%%

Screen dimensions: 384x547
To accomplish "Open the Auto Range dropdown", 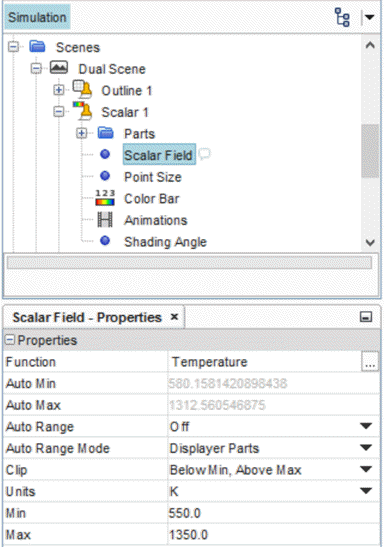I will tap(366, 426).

%%
%%

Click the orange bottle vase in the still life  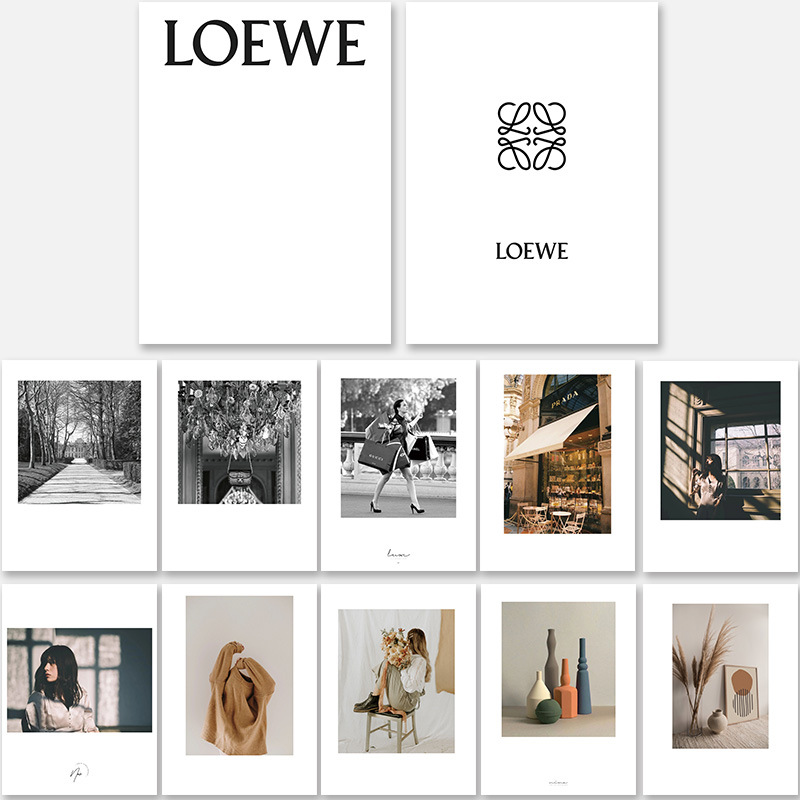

%%
%%

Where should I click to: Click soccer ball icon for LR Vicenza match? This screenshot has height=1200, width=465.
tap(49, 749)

%%

◆ Ziel:
Tausche in der Auflistung "soccer ball" gegen "football" aus, und zwar nur in den Zeilen ab der Zeile mit "Where should I" bis einschließlich der Zeile mit "tap(49, 749)". Gib ausschließlich diese Zeilen wieder und lass alles Übrige darin unverändert.

◆ Ergebnis der Übung:
Where should I click to: Click football icon for LR Vicenza match? This screenshot has height=1200, width=465.
tap(49, 749)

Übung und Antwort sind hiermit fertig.